Excerpts from Eelco Dolstra's message of Tue Jun 15 22:49:43 +0200 2010:
> Hi,
> 
> On 06/13/2010 11:49 PM, Marc Weber wrote:
> 
> > Nix:
> > 
> >   pass NIX_MAX_PARALLELIZATION and NIX_TARGET_LOAD to the builder.
> >   This is currently only used the default builder running make.
> >   See patch to NixPkgs
> 
> I'm not convinced that this is a good idea.  I'm kind of afraid that this opens
> the way for all sorts of flags to influence a build externally (say, a flag to
> change the GCC optimization flags).

It's parsed by atoi. Then its ensured that the value is between 1 and
500. So no, you can't pass arbitrary optimization flags.

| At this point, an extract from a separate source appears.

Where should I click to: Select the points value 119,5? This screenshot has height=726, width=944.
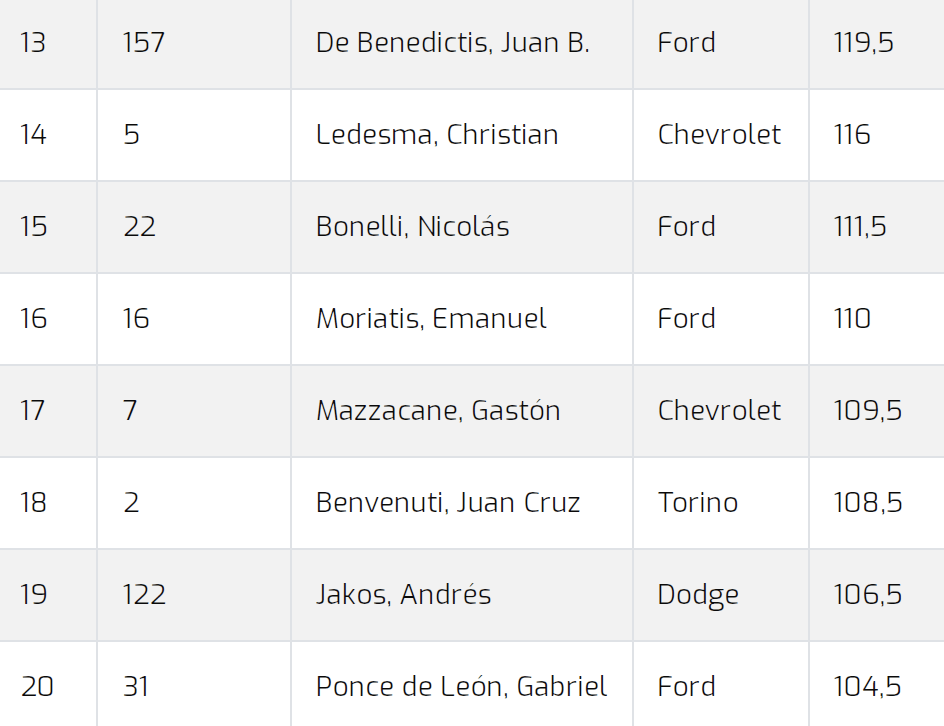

> >   - setup.sh: Refactor running make because -j and -l with opt-out possibility are added
> As I said before I'm much more comfortable with opt-in.
Everything is opt-in. You have to define those env vars  explicitly as
shown in the commit on nixos.

Your Nixpkgs commit
> turns off parallelism for a bunch of packages, which immediately prompts the
> question how you know that these are sufficient.
I don't. They failed. I compiled my system two times and it still boots.
Yes it is insufficient. I don't ask to enable this for everyone by
default. Its meant to be a first step in getting more experience.

The only true way figuring out whether using -j x -l x where x > 1 is
safe is running > 100 builds for each package and comparing the
resulting $out paths ignoring different hashs (or more precisely:
take them into account. But different hashs must have the same position
in the dependency tree or such). Well even that is not enough.
There was a bug report against ghc than running make -j8 failed but -j4
always worked.

So I totally agree that this patch can make things less stable.
However how much testing do we do when switching to a different gcc?
Or when compiling on Monday instead of Tuesday?

The only true way of catching arbitrary failures are implementing more
tests.

> Also, capitalized (or strangely mixed) variable names such as "NUM_CORES" and
> "NO_PARALLEL_BUILD_buildPhase" in Nix expressions are ugly.  It's also
> inconsistent to disable parallel builds by setting NUM_CORES to 1, but to
> disable them in one phase by setting "NO_PARALLEL_BUILD_..." to true.

I agree. How would you like to name them?

PARRALEL_BUILD_OPT_OUT=1
PARRALEL_BUILD_OPT_OUT_FOR_PHASE_BUILD_PHASE=1

?

Looking at the bash info page I notice that there are:

`${PARAMETER^PATTERN}'
`${PARAMETER^^PATTERN}'
`${PARAMETER,PATTERN}'
`${PARAMETER,,PATTERN}'

which do change the case.

I didn't feel to lucky about this patch either. But neither do I when
waiting for builds which could be done 4 times faster (or even faster on
other systems).

It also heavily depends on make.

Eg I didn't know what to pass to openoffice. Should I set the -P option
to MAX_PARALLELIZATION ? Should I patch their make system to read the
load? Should the nix-daemon even control who is allowed to fork and who
isn't? However this all would have been a lot more work to implement.
This patch is a compromise trying to get benefits without modifying too
much.

The perfect solution would be nix-daemon controlling processes on the fly.
Then you could change system load while builds are running.

Would you feel much better if I added "experimental" everywhere?